Material provided: Begin

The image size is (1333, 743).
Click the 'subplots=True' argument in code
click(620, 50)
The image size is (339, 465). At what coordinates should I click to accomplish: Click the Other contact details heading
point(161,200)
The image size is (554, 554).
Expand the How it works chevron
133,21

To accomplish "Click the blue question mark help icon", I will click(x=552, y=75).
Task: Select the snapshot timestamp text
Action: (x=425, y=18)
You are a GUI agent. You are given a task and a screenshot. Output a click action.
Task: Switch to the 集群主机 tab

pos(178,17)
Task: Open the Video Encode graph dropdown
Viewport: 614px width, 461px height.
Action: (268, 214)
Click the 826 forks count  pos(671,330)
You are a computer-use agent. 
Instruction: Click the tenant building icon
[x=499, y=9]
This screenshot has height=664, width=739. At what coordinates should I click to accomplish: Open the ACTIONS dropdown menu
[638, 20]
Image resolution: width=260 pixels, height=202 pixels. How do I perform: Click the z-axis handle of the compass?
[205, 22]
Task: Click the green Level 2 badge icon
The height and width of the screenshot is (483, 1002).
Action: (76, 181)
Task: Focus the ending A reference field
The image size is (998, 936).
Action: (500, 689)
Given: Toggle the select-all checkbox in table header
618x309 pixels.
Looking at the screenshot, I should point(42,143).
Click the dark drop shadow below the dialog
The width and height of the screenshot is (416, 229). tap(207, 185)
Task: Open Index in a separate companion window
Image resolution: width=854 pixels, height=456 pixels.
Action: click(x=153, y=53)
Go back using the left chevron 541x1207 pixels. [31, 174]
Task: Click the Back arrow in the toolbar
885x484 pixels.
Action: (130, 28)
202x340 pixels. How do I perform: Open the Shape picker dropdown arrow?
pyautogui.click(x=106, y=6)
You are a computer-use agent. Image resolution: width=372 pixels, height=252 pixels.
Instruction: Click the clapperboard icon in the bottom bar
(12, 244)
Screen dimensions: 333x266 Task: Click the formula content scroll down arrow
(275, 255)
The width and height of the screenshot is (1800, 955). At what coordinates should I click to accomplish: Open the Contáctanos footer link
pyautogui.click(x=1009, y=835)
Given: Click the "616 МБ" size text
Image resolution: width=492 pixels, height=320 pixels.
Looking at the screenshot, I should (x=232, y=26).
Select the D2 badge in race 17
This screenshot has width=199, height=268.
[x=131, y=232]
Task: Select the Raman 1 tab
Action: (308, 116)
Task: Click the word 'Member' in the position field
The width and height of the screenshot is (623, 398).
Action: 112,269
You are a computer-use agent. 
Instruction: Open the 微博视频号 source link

Material provided: End

▶ **Problem requirements**: In how many lines of the preceding material does the word "agent" occur? Answer with the number only.

▶ **Exercise solution**: 4